[Items from a data source]
::::
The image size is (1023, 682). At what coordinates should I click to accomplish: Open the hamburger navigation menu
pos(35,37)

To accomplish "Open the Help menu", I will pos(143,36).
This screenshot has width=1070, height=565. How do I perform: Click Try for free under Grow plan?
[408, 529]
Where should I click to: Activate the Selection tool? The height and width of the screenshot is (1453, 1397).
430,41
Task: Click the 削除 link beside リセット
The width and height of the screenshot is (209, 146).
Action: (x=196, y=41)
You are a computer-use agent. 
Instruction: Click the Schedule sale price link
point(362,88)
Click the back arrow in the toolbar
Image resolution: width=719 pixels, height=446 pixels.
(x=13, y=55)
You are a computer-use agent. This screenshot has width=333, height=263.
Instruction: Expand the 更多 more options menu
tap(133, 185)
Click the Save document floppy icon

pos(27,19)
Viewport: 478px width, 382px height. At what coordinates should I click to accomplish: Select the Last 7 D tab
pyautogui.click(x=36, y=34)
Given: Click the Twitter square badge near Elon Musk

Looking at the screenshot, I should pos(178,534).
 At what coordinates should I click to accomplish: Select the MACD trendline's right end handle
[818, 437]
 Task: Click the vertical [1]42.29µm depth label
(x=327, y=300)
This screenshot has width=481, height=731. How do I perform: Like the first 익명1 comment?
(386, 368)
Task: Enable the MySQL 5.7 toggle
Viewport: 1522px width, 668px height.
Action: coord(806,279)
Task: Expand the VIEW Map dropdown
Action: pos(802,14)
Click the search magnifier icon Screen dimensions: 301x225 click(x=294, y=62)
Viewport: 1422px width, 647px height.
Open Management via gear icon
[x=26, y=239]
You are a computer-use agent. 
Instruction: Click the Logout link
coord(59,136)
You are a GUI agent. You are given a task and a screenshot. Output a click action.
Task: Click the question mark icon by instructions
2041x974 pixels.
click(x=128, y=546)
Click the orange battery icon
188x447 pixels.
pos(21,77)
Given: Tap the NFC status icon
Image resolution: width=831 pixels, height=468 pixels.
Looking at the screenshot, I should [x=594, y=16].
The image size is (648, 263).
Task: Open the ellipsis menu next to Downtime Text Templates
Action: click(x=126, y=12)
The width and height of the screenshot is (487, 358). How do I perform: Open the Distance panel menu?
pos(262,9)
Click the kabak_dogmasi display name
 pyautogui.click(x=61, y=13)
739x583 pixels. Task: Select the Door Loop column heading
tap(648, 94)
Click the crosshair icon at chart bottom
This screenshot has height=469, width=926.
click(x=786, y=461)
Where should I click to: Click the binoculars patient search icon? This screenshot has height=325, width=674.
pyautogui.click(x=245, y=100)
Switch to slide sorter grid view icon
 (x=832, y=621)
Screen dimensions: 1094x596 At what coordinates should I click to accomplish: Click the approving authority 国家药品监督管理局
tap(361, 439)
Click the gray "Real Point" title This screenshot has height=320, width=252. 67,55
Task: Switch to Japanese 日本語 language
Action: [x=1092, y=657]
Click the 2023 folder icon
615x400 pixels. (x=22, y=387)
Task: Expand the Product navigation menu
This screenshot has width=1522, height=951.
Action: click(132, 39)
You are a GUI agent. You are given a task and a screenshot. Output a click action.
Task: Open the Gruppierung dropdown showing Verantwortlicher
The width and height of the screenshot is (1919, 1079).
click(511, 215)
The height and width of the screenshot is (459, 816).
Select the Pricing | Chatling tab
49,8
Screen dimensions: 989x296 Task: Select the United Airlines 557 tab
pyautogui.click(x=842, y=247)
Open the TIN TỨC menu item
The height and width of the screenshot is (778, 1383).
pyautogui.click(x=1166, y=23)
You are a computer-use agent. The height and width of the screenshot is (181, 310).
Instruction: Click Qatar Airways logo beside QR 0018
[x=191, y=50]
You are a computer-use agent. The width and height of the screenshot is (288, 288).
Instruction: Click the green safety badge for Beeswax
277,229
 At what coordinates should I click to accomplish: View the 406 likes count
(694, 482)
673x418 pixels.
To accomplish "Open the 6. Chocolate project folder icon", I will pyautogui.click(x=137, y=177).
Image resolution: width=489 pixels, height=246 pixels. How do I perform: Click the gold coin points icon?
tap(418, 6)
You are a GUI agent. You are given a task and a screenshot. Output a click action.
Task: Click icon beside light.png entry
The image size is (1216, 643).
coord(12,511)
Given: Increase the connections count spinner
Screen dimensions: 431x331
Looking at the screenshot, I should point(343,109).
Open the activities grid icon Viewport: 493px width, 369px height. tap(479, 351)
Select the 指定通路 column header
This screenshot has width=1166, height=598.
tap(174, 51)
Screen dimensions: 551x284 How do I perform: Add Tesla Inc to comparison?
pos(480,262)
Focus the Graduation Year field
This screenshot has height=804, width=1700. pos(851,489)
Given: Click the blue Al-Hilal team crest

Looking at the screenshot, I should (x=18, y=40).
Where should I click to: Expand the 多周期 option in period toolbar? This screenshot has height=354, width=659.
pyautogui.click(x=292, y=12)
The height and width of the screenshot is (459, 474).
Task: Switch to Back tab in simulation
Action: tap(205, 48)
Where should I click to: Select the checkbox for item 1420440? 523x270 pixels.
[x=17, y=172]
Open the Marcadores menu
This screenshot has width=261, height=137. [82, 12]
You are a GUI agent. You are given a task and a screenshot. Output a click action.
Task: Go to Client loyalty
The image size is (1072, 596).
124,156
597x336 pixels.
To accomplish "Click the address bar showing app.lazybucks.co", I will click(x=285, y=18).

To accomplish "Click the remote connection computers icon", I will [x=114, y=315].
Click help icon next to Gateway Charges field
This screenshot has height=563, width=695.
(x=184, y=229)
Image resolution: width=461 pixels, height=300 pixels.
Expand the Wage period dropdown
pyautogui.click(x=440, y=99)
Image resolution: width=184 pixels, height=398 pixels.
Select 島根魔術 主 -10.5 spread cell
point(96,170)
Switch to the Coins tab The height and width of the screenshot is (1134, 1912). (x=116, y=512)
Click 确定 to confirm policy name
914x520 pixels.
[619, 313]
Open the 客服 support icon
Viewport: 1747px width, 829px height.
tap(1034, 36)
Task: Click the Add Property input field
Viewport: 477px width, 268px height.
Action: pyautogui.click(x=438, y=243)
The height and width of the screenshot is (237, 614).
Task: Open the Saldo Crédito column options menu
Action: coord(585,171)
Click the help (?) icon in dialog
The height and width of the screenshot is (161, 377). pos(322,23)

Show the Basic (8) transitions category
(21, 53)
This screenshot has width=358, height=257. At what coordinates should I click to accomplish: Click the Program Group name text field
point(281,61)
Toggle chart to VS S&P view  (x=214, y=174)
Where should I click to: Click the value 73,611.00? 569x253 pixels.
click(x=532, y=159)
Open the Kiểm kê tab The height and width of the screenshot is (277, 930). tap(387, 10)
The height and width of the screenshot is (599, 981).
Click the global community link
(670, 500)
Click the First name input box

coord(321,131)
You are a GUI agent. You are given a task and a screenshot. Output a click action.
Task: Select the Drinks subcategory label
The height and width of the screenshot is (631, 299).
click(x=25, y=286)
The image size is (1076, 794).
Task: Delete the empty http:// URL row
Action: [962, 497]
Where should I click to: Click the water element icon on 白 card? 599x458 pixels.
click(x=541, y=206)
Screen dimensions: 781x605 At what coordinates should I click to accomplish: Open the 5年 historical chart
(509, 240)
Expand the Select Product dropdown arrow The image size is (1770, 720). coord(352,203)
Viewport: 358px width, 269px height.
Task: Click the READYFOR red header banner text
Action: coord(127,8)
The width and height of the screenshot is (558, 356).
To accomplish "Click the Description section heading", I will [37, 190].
::::
### [EXERCISE TASK]
Please reproduce the entries above word for word, starting at the line containing "Click the back arrow in the toolbar" and ending at the line containing "(x=327, y=300)", both included.

### [RESULT OF THIS EXERCISE]
Click the back arrow in the toolbar
Image resolution: width=719 pixels, height=446 pixels.
(x=13, y=55)
You are a computer-use agent. This screenshot has width=333, height=263.
Instruction: Expand the 更多 more options menu
tap(133, 185)
Click the Save document floppy icon

pos(27,19)
Viewport: 478px width, 382px height. At what coordinates should I click to accomplish: Select the Last 7 D tab
pyautogui.click(x=36, y=34)
Given: Click the Twitter square badge near Elon Musk

Looking at the screenshot, I should pos(178,534).
 At what coordinates should I click to accomplish: Select the MACD trendline's right end handle
[818, 437]
 Task: Click the vertical [1]42.29µm depth label
(x=327, y=300)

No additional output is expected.